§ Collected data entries
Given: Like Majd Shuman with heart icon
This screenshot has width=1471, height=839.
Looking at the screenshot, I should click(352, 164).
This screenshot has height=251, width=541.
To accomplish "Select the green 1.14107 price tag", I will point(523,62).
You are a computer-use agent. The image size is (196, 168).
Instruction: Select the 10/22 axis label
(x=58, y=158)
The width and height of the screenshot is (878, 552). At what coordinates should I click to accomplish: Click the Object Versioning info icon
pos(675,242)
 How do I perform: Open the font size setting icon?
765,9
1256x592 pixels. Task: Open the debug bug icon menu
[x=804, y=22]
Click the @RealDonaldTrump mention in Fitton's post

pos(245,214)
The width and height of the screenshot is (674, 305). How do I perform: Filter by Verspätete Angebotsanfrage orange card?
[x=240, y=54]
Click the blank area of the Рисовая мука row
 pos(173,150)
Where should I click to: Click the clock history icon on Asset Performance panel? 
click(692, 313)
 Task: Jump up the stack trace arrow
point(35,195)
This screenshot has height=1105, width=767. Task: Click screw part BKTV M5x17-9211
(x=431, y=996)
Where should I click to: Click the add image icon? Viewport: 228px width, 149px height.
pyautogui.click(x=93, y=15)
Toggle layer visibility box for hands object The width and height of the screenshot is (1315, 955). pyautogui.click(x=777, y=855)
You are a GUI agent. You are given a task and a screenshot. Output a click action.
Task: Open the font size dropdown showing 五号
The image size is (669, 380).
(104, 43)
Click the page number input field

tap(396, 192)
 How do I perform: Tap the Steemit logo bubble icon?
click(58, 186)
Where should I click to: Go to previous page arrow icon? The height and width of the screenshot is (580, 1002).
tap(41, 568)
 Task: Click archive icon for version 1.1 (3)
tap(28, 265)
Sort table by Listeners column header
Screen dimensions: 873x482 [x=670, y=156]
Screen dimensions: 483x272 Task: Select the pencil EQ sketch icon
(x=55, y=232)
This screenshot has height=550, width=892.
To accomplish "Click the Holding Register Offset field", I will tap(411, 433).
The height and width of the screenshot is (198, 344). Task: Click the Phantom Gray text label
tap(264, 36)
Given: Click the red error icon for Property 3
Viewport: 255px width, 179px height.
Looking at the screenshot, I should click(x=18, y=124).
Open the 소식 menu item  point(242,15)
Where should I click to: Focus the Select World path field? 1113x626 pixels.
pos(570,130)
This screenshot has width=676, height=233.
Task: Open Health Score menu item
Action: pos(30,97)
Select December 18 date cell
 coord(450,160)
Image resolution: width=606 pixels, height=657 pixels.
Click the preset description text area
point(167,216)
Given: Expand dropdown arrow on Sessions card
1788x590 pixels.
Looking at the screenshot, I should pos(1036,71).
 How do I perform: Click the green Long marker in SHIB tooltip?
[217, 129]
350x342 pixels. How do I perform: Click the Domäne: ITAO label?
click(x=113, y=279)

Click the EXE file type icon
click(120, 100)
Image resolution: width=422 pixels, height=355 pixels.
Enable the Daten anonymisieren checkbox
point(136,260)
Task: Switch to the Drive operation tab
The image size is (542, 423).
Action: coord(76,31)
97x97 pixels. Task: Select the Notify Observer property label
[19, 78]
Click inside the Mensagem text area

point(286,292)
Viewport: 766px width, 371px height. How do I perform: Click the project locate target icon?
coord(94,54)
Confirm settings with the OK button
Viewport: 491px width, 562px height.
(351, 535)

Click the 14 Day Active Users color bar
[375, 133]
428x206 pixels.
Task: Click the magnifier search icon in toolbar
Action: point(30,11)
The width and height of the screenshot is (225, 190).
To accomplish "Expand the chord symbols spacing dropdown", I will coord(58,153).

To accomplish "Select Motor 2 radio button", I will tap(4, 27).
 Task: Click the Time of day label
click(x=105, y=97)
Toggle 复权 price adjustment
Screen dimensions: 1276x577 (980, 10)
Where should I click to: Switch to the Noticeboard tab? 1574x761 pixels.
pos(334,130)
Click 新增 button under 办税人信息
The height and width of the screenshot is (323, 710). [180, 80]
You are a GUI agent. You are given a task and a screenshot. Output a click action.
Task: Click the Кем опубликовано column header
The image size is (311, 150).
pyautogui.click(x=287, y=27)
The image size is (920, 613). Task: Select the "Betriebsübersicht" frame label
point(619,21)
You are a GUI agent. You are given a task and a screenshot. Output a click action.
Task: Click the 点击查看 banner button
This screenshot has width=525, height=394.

§ ACTIVITY
Write out word for word every line from the one containing "Where should I click to: Switch" through the last line of the data, and no other line.

§ ANSWER SPACE
Where should I click to: Switch to the Noticeboard tab? 1574x761 pixels.
pos(334,130)
Click 新增 button under 办税人信息
The height and width of the screenshot is (323, 710). [180, 80]
You are a GUI agent. You are given a task and a screenshot. Output a click action.
Task: Click the Кем опубликовано column header
The image size is (311, 150).
pyautogui.click(x=287, y=27)
The image size is (920, 613). Task: Select the "Betriebsübersicht" frame label
point(619,21)
You are a GUI agent. You are given a task and a screenshot. Output a click action.
Task: Click the 点击查看 banner button
This screenshot has width=525, height=394.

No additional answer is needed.